Grief is something that has no time limit, and even though it slowly does change, so life becomes possible to live again, there is always an aching gap in our lives where that special loved one always was. That doesn't ever go away. But it is true that life becomes more livable in time. And there are many times it's possible to smile and have some happy memories, and the love becomes a great blessing instead of an agony as it is when they have just gone.
 
We are all (animals and humans) body, and Soul. The body isn't immortal and it dies. The Soul doesn't die, and goes to Spirit. I think it is basically the Soul of our loved ones which we bond with and love endlessly, and we think that has gone -but it hasn't. Only the body has gone.

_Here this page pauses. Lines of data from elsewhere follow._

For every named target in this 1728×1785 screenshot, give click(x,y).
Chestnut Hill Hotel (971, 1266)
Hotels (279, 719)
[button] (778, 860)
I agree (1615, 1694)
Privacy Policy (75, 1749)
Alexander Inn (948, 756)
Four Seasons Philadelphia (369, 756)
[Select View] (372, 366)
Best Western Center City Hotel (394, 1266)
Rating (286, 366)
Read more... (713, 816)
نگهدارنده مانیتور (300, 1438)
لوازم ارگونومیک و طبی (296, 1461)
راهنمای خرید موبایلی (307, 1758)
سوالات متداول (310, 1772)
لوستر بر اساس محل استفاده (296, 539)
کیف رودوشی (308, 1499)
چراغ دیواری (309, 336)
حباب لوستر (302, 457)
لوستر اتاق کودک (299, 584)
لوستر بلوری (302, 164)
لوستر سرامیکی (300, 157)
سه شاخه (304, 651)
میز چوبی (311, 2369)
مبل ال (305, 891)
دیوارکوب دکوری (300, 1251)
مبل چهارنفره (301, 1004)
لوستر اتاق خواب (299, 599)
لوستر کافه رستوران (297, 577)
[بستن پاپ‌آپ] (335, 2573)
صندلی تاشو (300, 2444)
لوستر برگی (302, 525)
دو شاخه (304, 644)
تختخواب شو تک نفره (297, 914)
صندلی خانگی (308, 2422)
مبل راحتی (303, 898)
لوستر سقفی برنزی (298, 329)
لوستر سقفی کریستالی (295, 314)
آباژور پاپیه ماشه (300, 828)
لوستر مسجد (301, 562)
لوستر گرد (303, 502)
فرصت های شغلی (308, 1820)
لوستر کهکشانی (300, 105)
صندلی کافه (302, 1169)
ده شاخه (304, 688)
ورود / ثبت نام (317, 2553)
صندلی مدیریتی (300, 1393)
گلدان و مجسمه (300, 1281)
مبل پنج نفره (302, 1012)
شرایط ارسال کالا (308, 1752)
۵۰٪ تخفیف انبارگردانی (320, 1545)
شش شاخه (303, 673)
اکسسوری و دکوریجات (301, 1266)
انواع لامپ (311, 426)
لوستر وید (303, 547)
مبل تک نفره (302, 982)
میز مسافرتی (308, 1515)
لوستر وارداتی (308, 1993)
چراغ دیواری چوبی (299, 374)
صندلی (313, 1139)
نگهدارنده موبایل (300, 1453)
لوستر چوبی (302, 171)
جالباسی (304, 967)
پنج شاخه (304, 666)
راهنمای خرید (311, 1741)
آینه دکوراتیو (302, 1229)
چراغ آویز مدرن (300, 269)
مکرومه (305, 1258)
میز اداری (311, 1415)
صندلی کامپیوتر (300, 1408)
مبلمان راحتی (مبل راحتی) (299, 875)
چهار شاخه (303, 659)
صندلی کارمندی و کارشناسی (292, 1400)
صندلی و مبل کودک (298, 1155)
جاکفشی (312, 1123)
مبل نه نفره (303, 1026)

The Soul lives on, and it is very real. My dog showed me that.
 
I have heard a lot about animal reincarnation, but don't really know from personal experience. I know animals have Souls -from personal experience. And I know they live on in Spirit in a very real way, and often come back to visit us -from personal experience.
But what my dog Misty has shown me is that she will wait for me there until I cross over too.
In the meantime she will visit whenever she can, and I often do sense her love crossing to me. It really is very beautiful. I wish it could happen more often. I would like it to be every day -but that is a bit selfish of me!
 
It has only been a very short time since your Mishu left. So you will feel grief very strongly, and that is natural. But don't forget Mishu still does love you very much, and is still very much alive in Spirit (which is a living real thing)

Mishu is a lovely sweet girl. Her pictures are so beautiful!
Hold the love like a little light. It is all you have, or will ever have, to find your way home.